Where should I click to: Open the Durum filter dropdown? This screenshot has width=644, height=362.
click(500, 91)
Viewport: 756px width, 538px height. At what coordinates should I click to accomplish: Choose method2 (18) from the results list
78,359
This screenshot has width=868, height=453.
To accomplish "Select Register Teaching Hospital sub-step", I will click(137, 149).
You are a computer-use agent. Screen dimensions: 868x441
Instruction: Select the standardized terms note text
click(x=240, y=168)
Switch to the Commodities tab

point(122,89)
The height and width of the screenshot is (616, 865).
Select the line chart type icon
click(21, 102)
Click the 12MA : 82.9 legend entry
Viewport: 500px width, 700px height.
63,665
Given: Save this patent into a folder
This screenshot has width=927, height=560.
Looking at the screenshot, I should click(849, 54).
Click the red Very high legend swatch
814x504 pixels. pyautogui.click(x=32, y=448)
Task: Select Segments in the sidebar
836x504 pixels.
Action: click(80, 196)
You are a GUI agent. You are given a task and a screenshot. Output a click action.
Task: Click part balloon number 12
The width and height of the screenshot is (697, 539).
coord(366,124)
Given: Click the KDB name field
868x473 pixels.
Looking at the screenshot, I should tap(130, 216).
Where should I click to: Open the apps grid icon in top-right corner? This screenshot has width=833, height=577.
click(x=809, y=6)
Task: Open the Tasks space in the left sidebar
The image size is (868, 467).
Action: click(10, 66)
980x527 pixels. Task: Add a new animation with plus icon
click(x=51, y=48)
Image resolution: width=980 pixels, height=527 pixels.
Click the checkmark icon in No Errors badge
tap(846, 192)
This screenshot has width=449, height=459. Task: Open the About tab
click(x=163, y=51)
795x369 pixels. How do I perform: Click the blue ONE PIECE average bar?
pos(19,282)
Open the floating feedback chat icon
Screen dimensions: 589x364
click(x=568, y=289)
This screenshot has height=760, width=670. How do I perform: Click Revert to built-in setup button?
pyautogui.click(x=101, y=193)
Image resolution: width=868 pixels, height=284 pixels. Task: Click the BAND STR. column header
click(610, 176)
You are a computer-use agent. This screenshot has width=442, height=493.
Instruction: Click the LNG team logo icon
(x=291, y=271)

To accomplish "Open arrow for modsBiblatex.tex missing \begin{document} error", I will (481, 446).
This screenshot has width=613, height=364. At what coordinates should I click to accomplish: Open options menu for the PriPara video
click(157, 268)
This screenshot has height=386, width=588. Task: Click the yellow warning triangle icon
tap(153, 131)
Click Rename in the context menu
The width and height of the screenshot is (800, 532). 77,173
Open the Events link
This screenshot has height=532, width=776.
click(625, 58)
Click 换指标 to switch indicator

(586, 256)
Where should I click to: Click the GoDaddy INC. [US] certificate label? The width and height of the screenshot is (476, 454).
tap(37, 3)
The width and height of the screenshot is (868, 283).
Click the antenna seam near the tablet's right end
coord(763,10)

What is being asked | Write the entries above out again, unchanged and complete.

Written response |
Where should I click to: Open the Durum filter dropdown? This screenshot has width=644, height=362.
click(500, 91)
Viewport: 756px width, 538px height. At what coordinates should I click to accomplish: Choose method2 (18) from the results list
78,359
This screenshot has width=868, height=453.
To accomplish "Select Register Teaching Hospital sub-step", I will click(137, 149).
You are a computer-use agent. Screen dimensions: 868x441
Instruction: Select the standardized terms note text
click(x=240, y=168)
Switch to the Commodities tab

point(122,89)
The height and width of the screenshot is (616, 865).
Select the line chart type icon
click(21, 102)
Click the 12MA : 82.9 legend entry
Viewport: 500px width, 700px height.
63,665
Given: Save this patent into a folder
This screenshot has width=927, height=560.
Looking at the screenshot, I should click(849, 54).
Click the red Very high legend swatch
814x504 pixels. pyautogui.click(x=32, y=448)
Task: Select Segments in the sidebar
836x504 pixels.
Action: click(80, 196)
You are a GUI agent. You are given a task and a screenshot. Output a click action.
Task: Click part balloon number 12
The width and height of the screenshot is (697, 539).
coord(366,124)
Given: Click the KDB name field
868x473 pixels.
Looking at the screenshot, I should tap(130, 216).
Where should I click to: Open the apps grid icon in top-right corner? This screenshot has width=833, height=577.
click(x=809, y=6)
Task: Open the Tasks space in the left sidebar
The image size is (868, 467).
Action: click(10, 66)
980x527 pixels. Task: Add a new animation with plus icon
click(x=51, y=48)
Image resolution: width=980 pixels, height=527 pixels.
Click the checkmark icon in No Errors badge
tap(846, 192)
This screenshot has width=449, height=459. Task: Open the About tab
click(x=163, y=51)
795x369 pixels. How do I perform: Click the blue ONE PIECE average bar?
pos(19,282)
Open the floating feedback chat icon
Screen dimensions: 589x364
click(x=568, y=289)
This screenshot has height=760, width=670. How do I perform: Click Revert to built-in setup button?
pyautogui.click(x=101, y=193)
Image resolution: width=868 pixels, height=284 pixels. Task: Click the BAND STR. column header
click(610, 176)
You are a computer-use agent. This screenshot has width=442, height=493.
Instruction: Click the LNG team logo icon
(x=291, y=271)

To accomplish "Open arrow for modsBiblatex.tex missing \begin{document} error", I will (481, 446).
This screenshot has width=613, height=364. At what coordinates should I click to accomplish: Open options menu for the PriPara video
click(157, 268)
This screenshot has height=386, width=588. Task: Click the yellow warning triangle icon
tap(153, 131)
Click Rename in the context menu
The width and height of the screenshot is (800, 532). 77,173
Open the Events link
This screenshot has height=532, width=776.
click(625, 58)
Click 换指标 to switch indicator

(586, 256)
Where should I click to: Click the GoDaddy INC. [US] certificate label? The width and height of the screenshot is (476, 454).
tap(37, 3)
The width and height of the screenshot is (868, 283).
Click the antenna seam near the tablet's right end
coord(763,10)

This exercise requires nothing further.